Intimando com um parasita

Segundo os professores Anastácio Queiroz Sousa, da Faculdade de Medicina da UFC, e Richard Pearson, da Universidade de Virginia, o parasita causador da leishmaniose cutânea foi trazido para o Ceará, no início do século XX, por cearenses que retornavam da Amazônia depois de se desiludirem com a extração da borracha. Esse parasita já existia na América desde os tempos dos incas, mas só apareceu por aqui bem mais tarde. No Ceará, o primeiro caso comprovado data de 1909. O sanitarista paraense Gaspar Vianna tratou pacientes dessa doença em nosso estado. Vianna foi quem mais estudou a enfermidade no início do século passado. O nome dado por ele ao parasita, em 1911, é hoje conhecido como Leishmania (Viannia) braziliensis. Em 1912, Vianna introduziu um tratamento para a doença usando o antimônio trivalente.

No Brasil, de 1980 a 2005, foram reportados mais de 600.000 casos dessa enfermidade deformante. Provavelmente, o número real de casos é bem maior, pois muitos que surgem nas zonas rurais não entram nas estatísticas. O Ceará é um dos estados mais afetados. Nesse relato, falarei sobre alguns dos trabalhos do dr. Anastácio e seus colaboradores destacando dois resultados expressivos alcançados pela equipe no diagnóstico e no tratamento da doença.

O método usual de detecção da L. (Viannia) braziliensis é o exame de histopatologia.
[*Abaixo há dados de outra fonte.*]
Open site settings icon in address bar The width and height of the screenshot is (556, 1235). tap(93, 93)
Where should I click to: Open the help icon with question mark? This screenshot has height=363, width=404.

É feito ao microscópio, por um patologista, usando o material obtido em uma biópsia. O resultado costuma demorar vários dias. Um novo método foi testado pelo dr. Anastácio e sua equipe do Hospital São José e da Universidade Federal do Ceará, de 2011 a 2013. Nesse processo, são usadas amostras retiradas das bordas das úlceras e prensadas entre duas lâminas de vidro. Em inglês, o método chama-se “press-imprint-smear”, ou em cearencês, “imprensar-marcar-espalhar”. O conjunto é fixado com metanol, corado com Giemsa e examinado em microscópio com aumento de 100 vezes.

O diagnóstico da L. (Viannia) braziliensis por esse processo simples atingiu acerto em mais de 92% dos casos. Esse número de acerto é quase o dobro do alcançado pelo método histopatológico. E mais: todo o exame pode ser feito e relatado em cerca de 1 hora por um técnico treinado. Tudo isso torna o método ideal para uso em áreas rurais, onde a incidência da doença é maior e os recursos mais escassos. Atualmente, a equipe estuda o uso dessa técnica na detecção de outras doenças parasitárias.

Um segundo caso de sucesso do grupo do Dr. Anástacio surgiu do uso do fluconazol no tratamento da L. (Viannia) braziliensis. O fluconazol é conhecido como eficiente no tratamento da Cândida, aquela coceirinha chata e persistente causada por fungos.

Desde a década de 1940, o tratamento mais comum para a leishmaniose cutânea usa o antimônio penta-valente, com eficiência limitada e vários efeitos colaterais indesejáveis. Além disso, essa droga é administrada com injeções, o que exige pessoal qualificado. A anfotericina também é usada, mas causa efeitos desagradáveis e é cara.

O grupo do dr. Anastácio testou o uso do fluconazol por via oral em pacientes com contraindicações ao processo usual, como pessoas com diabetes ou problemas cardíacos. Incluiu, também, pessoas que não mostraram melhoras com o tratamento ortodoxo. Todos os pacientes testados tinham apresentado diagnóstico comprovado de L. braziliensis.

Das 28 pessoas que participaram do teste, 25 foram curadas, o que significa um sucesso em 89% dos casos. Todos que tomaram as doses máximas de 8 mg/kg estavam curadas em 4 semanas. Não apareceram efeitos indesejáveis em nenhum dos pacientes. Dos 25 curados, 23 não tinham feito nenhum tratamento prévio da leishmaniose cutânea. Os outros 2 tinham tentado o antimônio penta-valente sem sucesso.

O pulo do gato da equipe, nessa pesquisa, foi testar doses mais altas de fluconazol que aquelas usadas em outros estudos e levar em conta o peso do paciente. O uso desse medicamento tem várias vantagens evidentes. O tratamento com o fluconazol é 12 vezes mais barato que o tradicional, com antimônio penta-valente. Além disso, como é aplicado por via oral, o paciente pode tomar a droga em casa, sem precisar se deslocar para um hospital para aplicação de injeções. O passo seguinte da pesquisa será testar o fluconazol em outros tipos da leishmania.